A partir de la marque Ricard, navire amiral du groupe (avec le groupe Pernod racheté en 1975), ce grand patron «qui ne la ramenait pas» - dixit l’ami du CAC 40 François Pinault - avait édifié un empire de spiritueux. Se lançant à l’assaut du monde à coup d’acquisitions audacieuses (Seagram en 2001, Allied Domecq en 2005, Absolut en 2008). Aux quatre coins de la planète, des centaines de millions de consommateurs descendent sans le savoir des flacons appartenant au Français : whisky Chivas, Jameson ou Glenlivet, cognac Martell, gin Beefeater, rhum Havana Club, vodka Absolut, mais aussi champagnes Mumm ou Perrier-Jouët… Aujourd’hui, la France ne compte plus que pour 10% du chiffre d’affaires.
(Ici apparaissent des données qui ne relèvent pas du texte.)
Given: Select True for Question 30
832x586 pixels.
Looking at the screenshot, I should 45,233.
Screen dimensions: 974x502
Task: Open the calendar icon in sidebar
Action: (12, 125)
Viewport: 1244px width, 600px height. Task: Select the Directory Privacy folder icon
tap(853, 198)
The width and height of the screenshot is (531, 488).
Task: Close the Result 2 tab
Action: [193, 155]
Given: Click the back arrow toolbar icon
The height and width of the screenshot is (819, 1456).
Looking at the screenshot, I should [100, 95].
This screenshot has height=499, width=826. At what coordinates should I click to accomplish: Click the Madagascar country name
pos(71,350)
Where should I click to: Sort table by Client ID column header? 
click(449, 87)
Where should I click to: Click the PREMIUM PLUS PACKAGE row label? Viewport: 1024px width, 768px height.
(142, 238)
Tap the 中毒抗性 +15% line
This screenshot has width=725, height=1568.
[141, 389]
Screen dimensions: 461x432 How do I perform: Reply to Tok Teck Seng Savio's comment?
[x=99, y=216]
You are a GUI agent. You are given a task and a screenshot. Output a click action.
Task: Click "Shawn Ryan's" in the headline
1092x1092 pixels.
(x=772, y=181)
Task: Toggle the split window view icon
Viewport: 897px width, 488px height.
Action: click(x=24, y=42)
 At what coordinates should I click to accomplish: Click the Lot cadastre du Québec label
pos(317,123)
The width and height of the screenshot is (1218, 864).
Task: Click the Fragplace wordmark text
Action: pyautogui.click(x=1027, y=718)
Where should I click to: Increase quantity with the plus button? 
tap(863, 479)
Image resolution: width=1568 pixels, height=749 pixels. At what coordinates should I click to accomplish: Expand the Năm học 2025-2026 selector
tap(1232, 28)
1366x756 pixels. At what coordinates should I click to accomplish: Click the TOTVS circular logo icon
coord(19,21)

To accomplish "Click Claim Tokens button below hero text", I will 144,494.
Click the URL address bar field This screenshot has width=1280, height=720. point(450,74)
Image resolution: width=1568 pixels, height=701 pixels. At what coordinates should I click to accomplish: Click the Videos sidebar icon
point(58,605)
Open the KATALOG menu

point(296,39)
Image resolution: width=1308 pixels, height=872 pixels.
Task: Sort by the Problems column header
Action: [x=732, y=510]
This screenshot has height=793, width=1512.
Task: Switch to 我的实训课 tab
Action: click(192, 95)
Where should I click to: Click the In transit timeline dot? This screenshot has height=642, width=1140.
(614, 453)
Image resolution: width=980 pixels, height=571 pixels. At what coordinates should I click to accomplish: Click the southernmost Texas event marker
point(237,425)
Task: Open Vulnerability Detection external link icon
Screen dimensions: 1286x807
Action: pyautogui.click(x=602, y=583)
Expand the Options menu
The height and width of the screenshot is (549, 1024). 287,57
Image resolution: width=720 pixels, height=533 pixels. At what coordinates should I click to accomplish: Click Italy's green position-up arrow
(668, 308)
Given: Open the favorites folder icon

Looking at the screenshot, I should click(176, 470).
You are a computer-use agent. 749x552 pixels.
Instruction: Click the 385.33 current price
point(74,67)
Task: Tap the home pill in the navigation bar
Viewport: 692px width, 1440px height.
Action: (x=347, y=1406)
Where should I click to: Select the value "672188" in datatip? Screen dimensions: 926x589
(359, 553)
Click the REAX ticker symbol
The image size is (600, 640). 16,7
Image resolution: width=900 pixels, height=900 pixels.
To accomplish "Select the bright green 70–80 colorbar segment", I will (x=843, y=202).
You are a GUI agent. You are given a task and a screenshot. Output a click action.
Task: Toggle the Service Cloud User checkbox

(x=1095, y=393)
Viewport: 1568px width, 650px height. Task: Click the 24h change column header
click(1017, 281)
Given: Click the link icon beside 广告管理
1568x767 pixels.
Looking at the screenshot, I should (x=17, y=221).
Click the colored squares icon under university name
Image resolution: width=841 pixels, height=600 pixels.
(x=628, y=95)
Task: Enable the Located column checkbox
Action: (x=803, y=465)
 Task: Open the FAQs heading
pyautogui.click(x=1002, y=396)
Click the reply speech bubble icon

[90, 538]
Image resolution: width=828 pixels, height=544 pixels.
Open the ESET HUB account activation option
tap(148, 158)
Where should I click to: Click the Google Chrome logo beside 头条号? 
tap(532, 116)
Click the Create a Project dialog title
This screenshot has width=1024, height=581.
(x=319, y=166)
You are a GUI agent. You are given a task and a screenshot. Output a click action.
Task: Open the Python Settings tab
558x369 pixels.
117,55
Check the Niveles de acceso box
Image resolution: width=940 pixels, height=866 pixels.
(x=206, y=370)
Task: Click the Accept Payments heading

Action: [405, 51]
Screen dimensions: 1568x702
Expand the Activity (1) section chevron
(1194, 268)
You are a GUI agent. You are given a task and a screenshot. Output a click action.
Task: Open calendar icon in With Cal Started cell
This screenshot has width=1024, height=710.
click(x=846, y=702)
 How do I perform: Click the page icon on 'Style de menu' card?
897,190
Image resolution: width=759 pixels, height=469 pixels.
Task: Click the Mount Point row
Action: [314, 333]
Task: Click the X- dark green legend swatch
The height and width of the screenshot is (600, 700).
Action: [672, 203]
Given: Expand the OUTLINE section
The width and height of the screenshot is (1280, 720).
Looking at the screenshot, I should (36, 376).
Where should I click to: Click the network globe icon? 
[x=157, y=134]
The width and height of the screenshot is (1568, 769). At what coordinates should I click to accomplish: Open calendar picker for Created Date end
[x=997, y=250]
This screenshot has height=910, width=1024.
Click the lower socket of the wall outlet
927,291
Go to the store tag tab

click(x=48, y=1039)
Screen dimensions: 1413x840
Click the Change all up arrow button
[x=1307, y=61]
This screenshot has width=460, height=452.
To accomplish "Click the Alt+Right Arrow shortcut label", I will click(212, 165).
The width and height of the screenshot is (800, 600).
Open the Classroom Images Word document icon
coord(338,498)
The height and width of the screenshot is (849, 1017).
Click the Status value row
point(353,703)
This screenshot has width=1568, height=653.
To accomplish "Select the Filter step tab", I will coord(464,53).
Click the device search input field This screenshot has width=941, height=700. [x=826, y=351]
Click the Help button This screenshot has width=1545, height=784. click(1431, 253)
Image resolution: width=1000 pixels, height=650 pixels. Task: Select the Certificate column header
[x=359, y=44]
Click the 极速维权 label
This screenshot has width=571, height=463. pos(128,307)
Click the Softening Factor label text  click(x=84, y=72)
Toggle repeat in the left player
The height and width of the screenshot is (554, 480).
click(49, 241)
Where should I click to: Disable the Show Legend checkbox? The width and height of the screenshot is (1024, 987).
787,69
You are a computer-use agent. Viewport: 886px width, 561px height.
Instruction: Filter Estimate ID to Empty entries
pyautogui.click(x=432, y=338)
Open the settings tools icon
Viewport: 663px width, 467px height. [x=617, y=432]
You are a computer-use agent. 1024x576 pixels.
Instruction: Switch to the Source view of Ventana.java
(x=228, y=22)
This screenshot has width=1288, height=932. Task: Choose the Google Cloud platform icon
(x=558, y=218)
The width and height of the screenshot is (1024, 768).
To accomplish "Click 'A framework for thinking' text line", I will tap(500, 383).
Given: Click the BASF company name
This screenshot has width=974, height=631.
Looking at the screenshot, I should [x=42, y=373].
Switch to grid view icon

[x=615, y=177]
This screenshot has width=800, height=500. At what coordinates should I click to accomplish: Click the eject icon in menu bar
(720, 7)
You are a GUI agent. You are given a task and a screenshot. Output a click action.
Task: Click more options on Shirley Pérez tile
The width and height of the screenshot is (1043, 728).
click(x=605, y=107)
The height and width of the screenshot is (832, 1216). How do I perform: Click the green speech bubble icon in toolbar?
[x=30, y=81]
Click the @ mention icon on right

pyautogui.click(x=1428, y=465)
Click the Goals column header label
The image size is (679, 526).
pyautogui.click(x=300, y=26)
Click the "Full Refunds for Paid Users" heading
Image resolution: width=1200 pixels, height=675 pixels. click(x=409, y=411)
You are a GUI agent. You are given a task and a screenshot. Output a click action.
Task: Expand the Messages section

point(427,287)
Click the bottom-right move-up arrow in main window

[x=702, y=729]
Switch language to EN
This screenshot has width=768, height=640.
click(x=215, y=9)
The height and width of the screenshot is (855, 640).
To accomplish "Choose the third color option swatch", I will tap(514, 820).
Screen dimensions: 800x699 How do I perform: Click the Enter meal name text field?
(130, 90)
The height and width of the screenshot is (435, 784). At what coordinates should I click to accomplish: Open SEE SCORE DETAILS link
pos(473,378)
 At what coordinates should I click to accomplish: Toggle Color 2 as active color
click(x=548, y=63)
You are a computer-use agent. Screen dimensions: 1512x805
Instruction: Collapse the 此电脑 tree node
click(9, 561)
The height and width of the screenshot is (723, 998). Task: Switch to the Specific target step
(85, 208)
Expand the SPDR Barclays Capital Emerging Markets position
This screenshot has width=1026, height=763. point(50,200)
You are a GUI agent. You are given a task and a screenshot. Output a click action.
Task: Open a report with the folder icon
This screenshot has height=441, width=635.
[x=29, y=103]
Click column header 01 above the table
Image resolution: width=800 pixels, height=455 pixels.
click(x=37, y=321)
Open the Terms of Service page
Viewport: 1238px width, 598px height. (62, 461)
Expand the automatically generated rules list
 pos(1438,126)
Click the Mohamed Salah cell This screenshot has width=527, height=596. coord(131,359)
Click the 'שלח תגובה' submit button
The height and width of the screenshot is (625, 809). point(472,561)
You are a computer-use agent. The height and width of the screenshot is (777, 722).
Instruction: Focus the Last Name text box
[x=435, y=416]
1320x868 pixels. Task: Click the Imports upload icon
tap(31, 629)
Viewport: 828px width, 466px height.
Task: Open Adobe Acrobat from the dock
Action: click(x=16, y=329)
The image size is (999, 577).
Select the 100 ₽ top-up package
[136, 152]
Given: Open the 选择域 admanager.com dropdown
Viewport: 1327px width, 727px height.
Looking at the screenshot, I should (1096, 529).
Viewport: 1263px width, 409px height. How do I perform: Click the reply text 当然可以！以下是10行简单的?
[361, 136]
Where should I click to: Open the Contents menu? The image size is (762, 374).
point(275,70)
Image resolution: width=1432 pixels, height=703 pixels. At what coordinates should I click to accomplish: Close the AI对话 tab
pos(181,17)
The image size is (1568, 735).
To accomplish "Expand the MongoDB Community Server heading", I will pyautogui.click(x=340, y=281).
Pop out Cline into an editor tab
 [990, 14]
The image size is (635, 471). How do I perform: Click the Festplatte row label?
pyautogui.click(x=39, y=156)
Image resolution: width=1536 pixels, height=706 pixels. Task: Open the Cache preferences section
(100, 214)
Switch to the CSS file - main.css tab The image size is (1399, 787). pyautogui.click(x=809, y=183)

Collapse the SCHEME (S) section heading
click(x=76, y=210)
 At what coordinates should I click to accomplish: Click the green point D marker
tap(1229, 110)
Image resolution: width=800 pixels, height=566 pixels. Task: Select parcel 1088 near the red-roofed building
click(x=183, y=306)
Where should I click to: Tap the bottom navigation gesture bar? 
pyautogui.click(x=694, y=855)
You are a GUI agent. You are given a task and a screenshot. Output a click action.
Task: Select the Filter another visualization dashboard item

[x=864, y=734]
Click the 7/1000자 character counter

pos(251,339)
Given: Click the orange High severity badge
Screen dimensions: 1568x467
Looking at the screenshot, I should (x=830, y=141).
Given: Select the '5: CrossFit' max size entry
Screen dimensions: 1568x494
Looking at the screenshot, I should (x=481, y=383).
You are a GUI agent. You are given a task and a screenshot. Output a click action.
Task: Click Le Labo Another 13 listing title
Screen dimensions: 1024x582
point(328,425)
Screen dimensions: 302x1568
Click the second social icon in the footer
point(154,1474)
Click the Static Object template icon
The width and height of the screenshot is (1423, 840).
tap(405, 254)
Patrick Ricard, qui devrait reposer aux côtés de son père sur l’île des Embiez, laisse derrière lui une «world company» en pleine forme (l’action a bondi de 65% en trois ans). Le capital de Pernod-Ricard est verrouillé par la famille (14,3% des actions et 20% des droits de vote) et son allié belge Albert Frère. A priori, l’empire anisé n’est pas soluble dans une OPA. Patrick voulait en faire le numéro 1 mondial des vins et spiritueux. Ce sera à la troisième génération Ricard de relever ce défi.